··· MATERIAL PROVIDED

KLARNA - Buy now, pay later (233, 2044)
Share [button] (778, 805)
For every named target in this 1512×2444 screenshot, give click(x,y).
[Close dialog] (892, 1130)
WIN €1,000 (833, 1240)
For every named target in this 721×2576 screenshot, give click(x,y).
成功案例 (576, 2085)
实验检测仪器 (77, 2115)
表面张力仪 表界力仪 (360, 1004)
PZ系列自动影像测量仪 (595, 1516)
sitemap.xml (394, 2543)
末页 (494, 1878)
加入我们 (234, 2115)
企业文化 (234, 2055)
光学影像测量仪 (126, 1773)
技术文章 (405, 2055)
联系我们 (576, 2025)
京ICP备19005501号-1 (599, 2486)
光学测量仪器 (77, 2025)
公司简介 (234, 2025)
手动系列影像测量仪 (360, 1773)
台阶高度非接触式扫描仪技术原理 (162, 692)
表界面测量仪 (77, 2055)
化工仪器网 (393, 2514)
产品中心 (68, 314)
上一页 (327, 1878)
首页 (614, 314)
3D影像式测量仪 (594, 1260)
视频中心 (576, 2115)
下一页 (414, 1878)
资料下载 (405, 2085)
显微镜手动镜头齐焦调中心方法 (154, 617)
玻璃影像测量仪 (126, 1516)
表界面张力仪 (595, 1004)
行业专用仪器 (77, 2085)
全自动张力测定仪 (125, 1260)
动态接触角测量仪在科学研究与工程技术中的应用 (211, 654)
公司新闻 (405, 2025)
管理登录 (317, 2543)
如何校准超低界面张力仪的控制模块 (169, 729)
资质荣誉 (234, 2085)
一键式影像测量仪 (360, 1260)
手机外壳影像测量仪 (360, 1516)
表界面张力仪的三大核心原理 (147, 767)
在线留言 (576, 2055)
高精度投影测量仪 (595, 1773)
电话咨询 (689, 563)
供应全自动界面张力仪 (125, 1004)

······

WHAT YOU HAVE TO DO:
When the entries above show the word "give" in a line, copy that line out.

THE ANSWER:
For every named target in this 1512×2444 screenshot, give click(x,y).
For every named target in this 721×2576 screenshot, give click(x,y).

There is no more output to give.